The first saying (a rhetorical question) emphasizes the divine origin of the “Son of Man” (Jesus), and foreshadows his departure back to the Father. It is at the time of his departure that the Spirit will come to the disciples (14:16-17, 25-26; 15:26; 16:13-15; 20:22-23; cf. also 8:39). The second saying clearly states that the Spirit (of God, and Christ) is that which gives life; the flesh plays no role, or is of no use in this. In the third saying, Jesus identifies his words with the Spirit and with the life the Spirit gives. The disciples, at this point in the narrative, could not possibly understand the significance of these things, since they foreshadowed events which had not taken place. They simply had to trust Jesus. This is the emphasis of verses 64-65, and in the tradition which follows (vv. 66-71). Not all of Jesus’ disciples truly trust in him, but only those chosen and given to Jesus by the Father (i.e. the Elect believers). Here the author seems to have joined to the discourse a separate tradition, with similarities to several found in the Synoptics—i.e., the calling of the Twelve (cf. Mk 3:13-19 par) and the confession by Peter (vv. 68-69; cp. Mk 8:29 par). On the latter point, compare Peter’s words in Mk 8:29/Lk 9:20 and Jn 6:69 respectively:

“You are the Anointed One [Christós] of God” “You are the Holy One [Hágios] of God”
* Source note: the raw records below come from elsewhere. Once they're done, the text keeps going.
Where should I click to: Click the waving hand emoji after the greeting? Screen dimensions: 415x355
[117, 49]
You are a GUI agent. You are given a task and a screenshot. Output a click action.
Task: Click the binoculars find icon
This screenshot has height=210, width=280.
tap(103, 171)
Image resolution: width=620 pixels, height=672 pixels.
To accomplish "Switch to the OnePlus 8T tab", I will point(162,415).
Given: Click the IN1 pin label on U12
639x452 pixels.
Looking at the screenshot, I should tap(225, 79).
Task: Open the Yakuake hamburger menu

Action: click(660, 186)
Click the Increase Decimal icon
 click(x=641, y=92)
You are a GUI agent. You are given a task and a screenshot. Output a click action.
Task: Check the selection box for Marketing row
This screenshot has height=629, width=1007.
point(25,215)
It is another example (among many) of how the Synoptic and Johannine traditions are so very similar, and yet, at the same time, so very different.
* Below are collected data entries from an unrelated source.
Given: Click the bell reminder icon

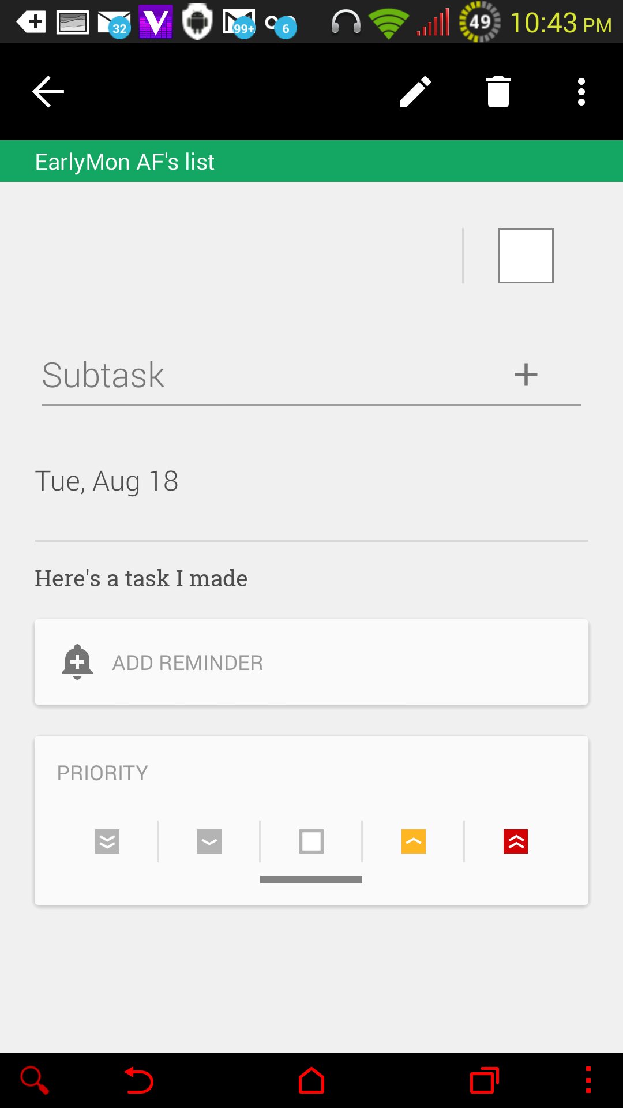Looking at the screenshot, I should coord(77,662).
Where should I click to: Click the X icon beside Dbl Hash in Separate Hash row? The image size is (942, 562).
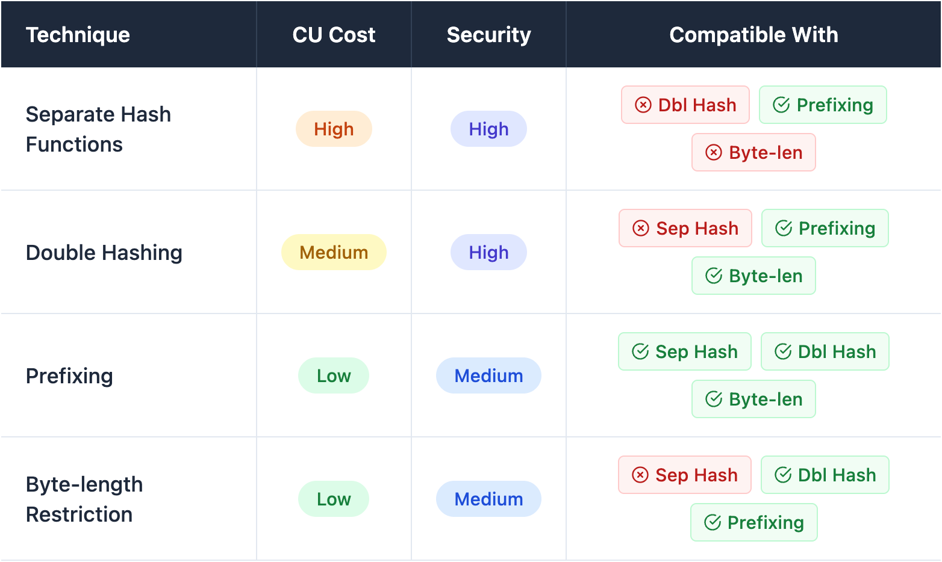click(643, 105)
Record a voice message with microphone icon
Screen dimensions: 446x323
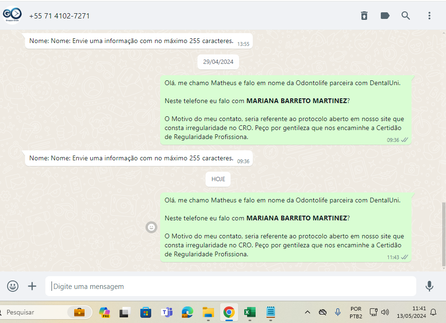[x=429, y=286]
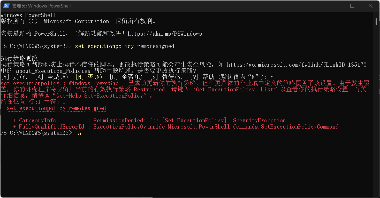Click the red underlined "set-executionpolicy remotesigned" error line
The image size is (380, 198).
coord(57,108)

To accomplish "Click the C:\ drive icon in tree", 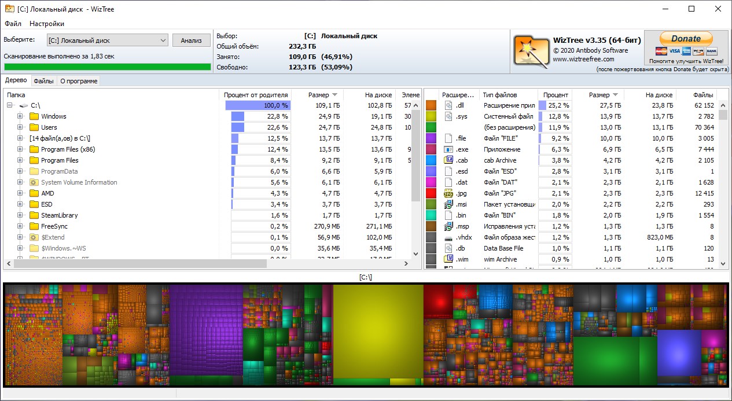I will click(x=23, y=105).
More on John 6 and the Eucharist

One of the most peculiar features of the Passion Narrative in the Gospel of John is the lack of any mention of the Eucharist (Lord’s Supper, the bread and cup) in the Last Supper scene (chap. 13). Many critical commentators believe that this detail has been transferred to an earlier location in the Gospel (the Bread of Life Discourse, 6:51-58), the precise reason for which remains uncertain. This interpretation is easier to maintain for critical scholars who tend to view the Discourses, etc, as primarily the product of early Christians, rather than representing the authentic words/sayings of Jesus himself. At the historical level indicated by the narrative setting of the Bread of Life discourse, for example, allusions to the Eucharist, while obvious to early Christian readers, would have been completely unintelligible for Jesus’ Galilean contemporaries (the people with whom he is said to be speaking in the Discourse). The same is true of the supposed references to (Christian) baptism in 3:5ff, and so forth.
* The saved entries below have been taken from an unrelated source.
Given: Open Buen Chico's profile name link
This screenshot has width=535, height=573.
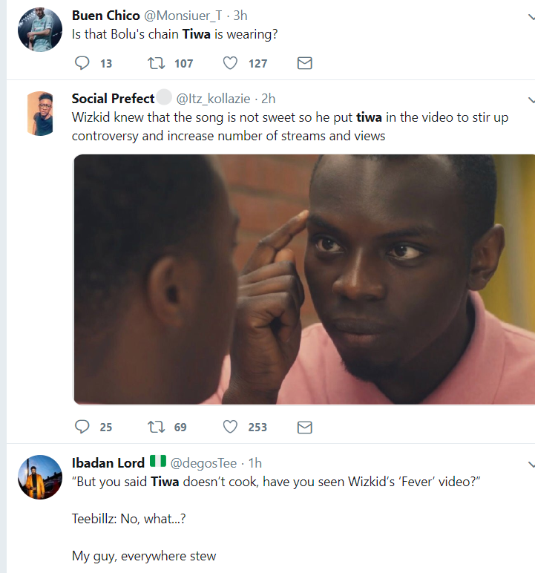Looking at the screenshot, I should point(106,16).
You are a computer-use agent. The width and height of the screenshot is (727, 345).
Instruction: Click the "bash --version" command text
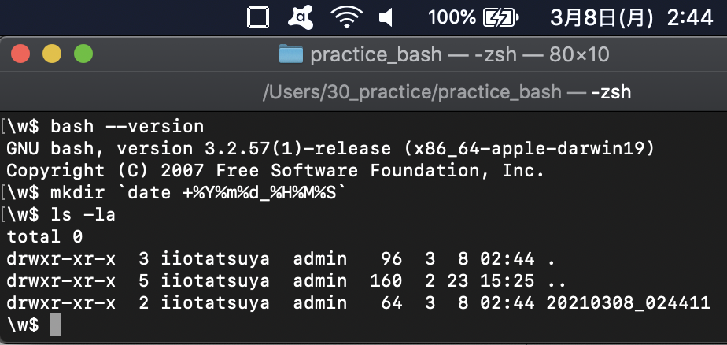127,126
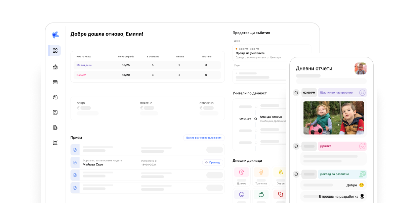416x203 pixels.
Task: Open the photo of two children
Action: [334, 118]
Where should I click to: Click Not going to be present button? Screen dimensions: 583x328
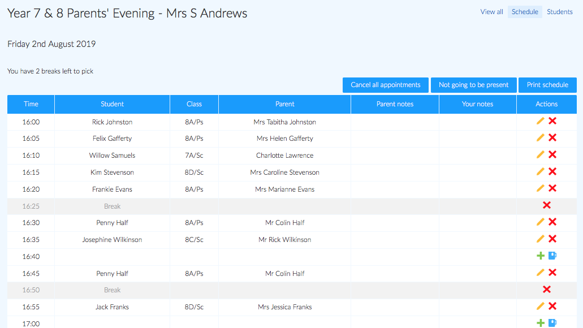[473, 85]
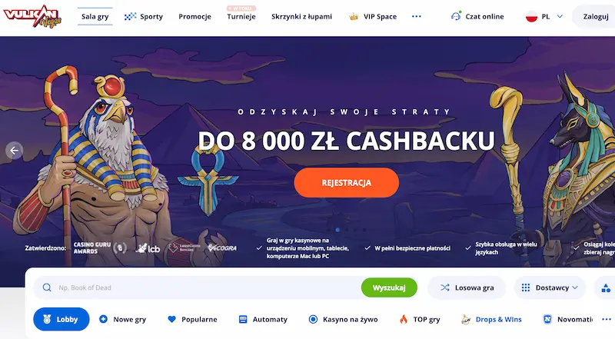Focus the Book of Dead search field
The height and width of the screenshot is (339, 615).
(x=197, y=287)
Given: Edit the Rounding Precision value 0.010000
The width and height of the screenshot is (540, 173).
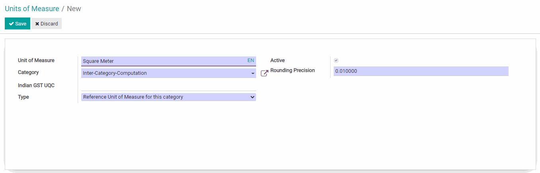Looking at the screenshot, I should [421, 71].

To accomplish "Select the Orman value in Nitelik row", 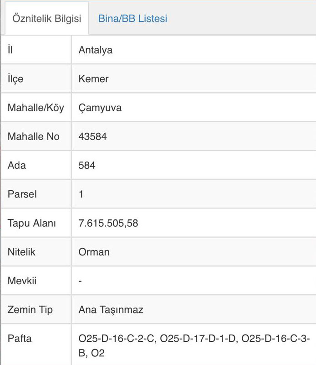I will 94,252.
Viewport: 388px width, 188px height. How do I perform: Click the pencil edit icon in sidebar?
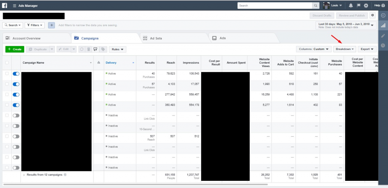coord(383,36)
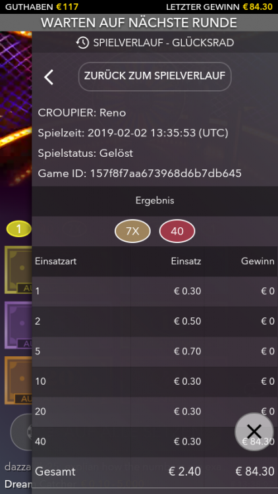Image resolution: width=278 pixels, height=494 pixels.
Task: Click the Gesamt total row
Action: coord(155,472)
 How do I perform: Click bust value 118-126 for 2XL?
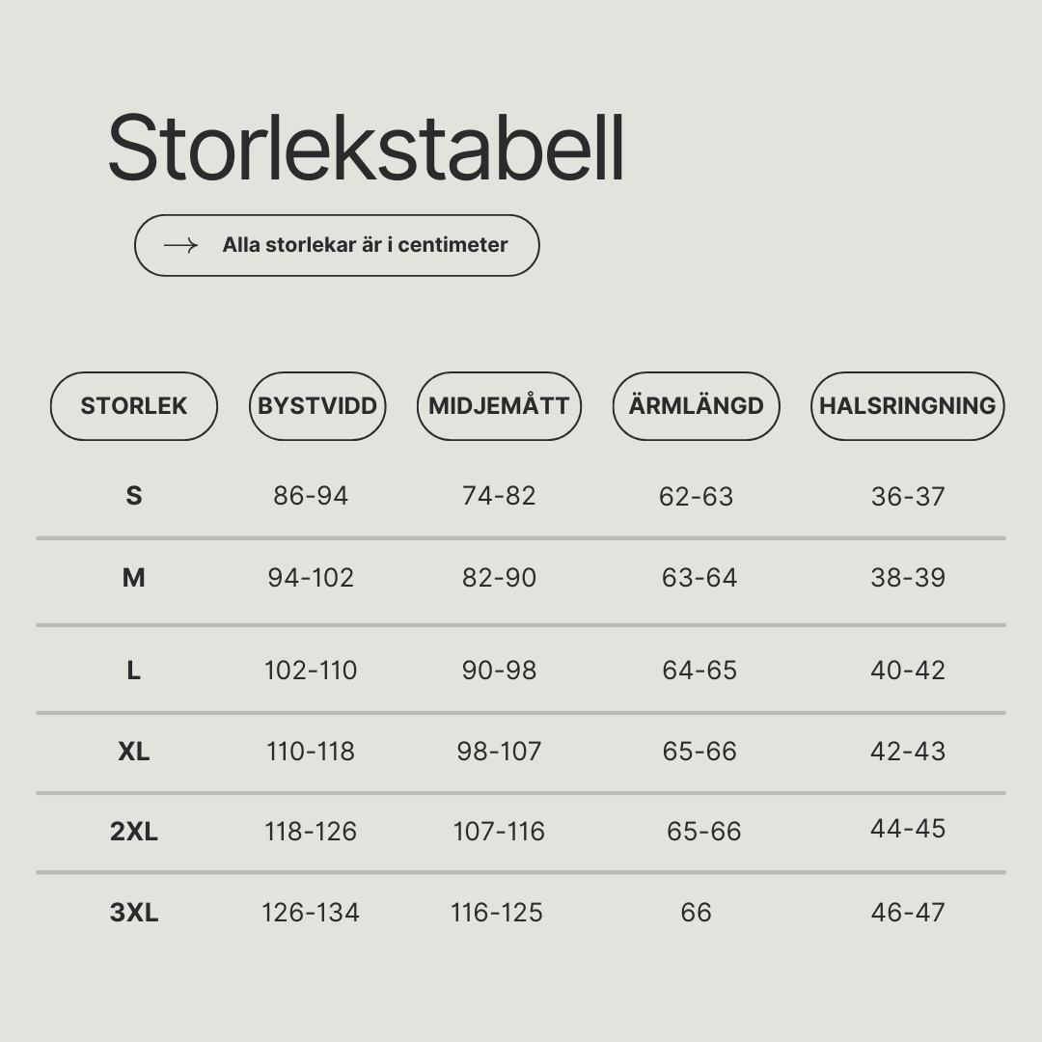(311, 832)
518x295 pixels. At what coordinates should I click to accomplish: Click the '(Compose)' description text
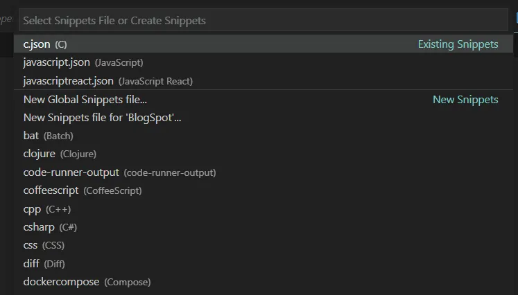click(x=128, y=283)
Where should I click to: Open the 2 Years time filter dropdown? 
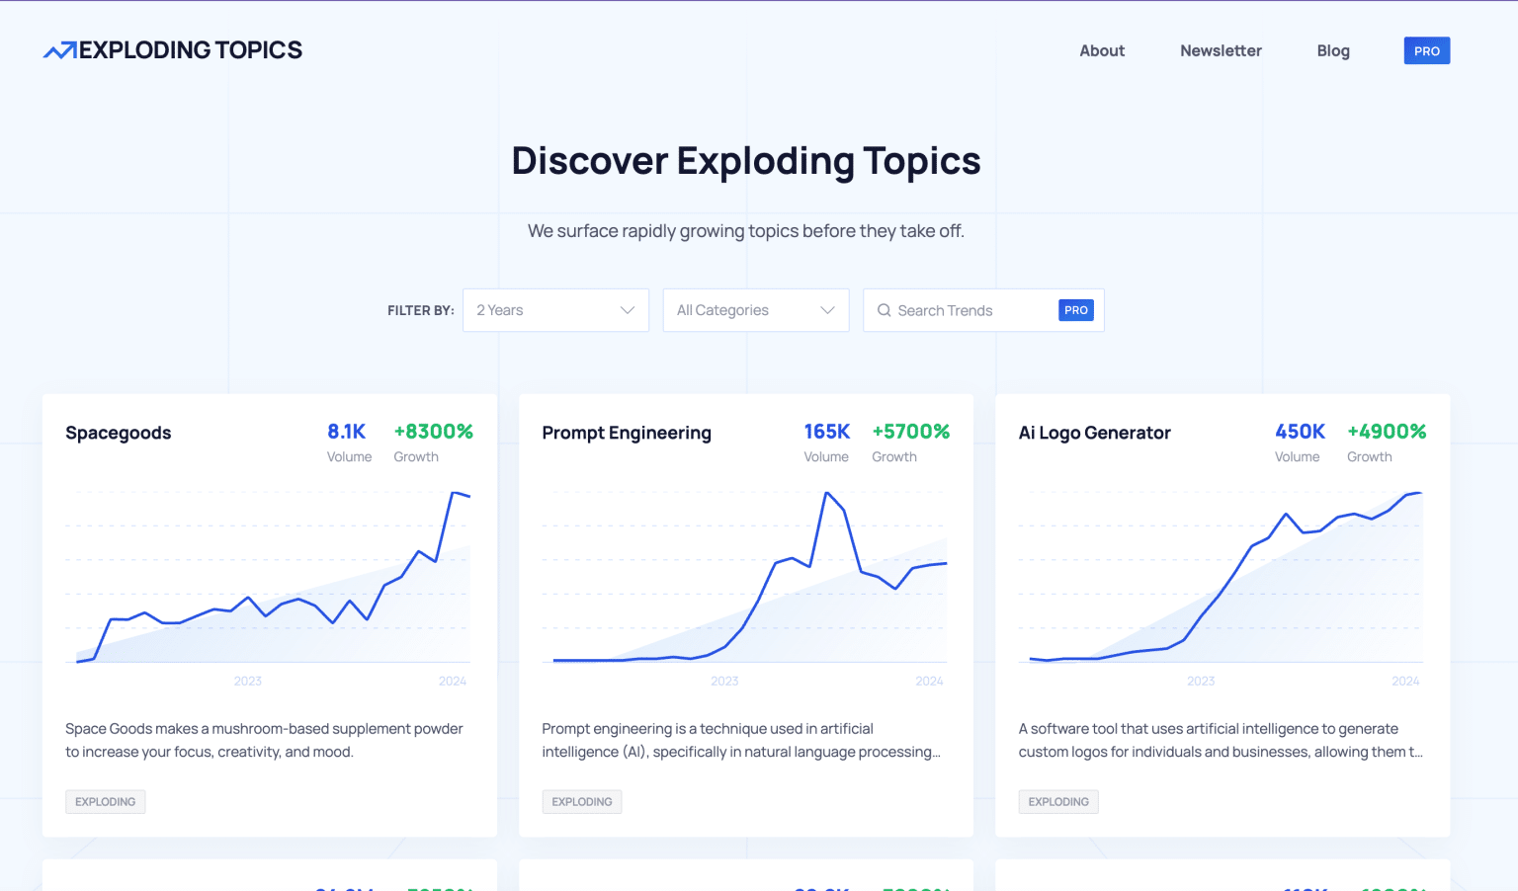(x=555, y=310)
There is certainly a similarity between 6:51ff and the words of institution in the Synoptic Lord’s Supper tradition; the saying in v. 51 forms the core statement of Jesus in the sub-discourse of vv. 51-58:

“I am the living bread, the (bread hav)ing stepped down out of heaven; if any (one) should eat out of this bread, he shall live into the Age, and the bread, indeed, which I will give is my flesh, over [hypér] the life of the world.”

The reaction (misunderstanding) of the crowd follows immediately in verse 52, and the exposition by Jesus comes in vv. 53-57, along with a restatement of the initial saying in the closing v. 58, bringing it line with the context of the discourse as a whole:

This is the bread (hav)ing stepped [i.e. come] down out of heaven, not as the fathers ate and (then) died off—the (one) munching this bread will live into the Age.”

By combining the italicized portion of v. 51 above with the basic idiom of the exposition in vv. 53ff (i.e. eating and drinking Jesus’ flesh and blood) we can approximate the Eucharistic tradition of Mark 14:22-24 par:

“And (with) their eating, (hav)ing taken bread…he gave (it) to them and said ‘Take, [eat,] this is my body’. And, (hav)ing taken the drinking-cup…he gave (it) to them and they all drank out of it. And he said to them, ‘This is my blood…th(at is) being poured out over [hypér] many’.”

The force of the instruction in Jn 6:53-57 involves a contrast between those who eat/drink Jesus’ flesh/blood and those who do not:

“Then Yeshua said to them: ‘Amen, amen, I relate to you (that), if you should not eat the flesh of the Son of Man and drink his blood, you do not hold life in yourself’.” (v. 53)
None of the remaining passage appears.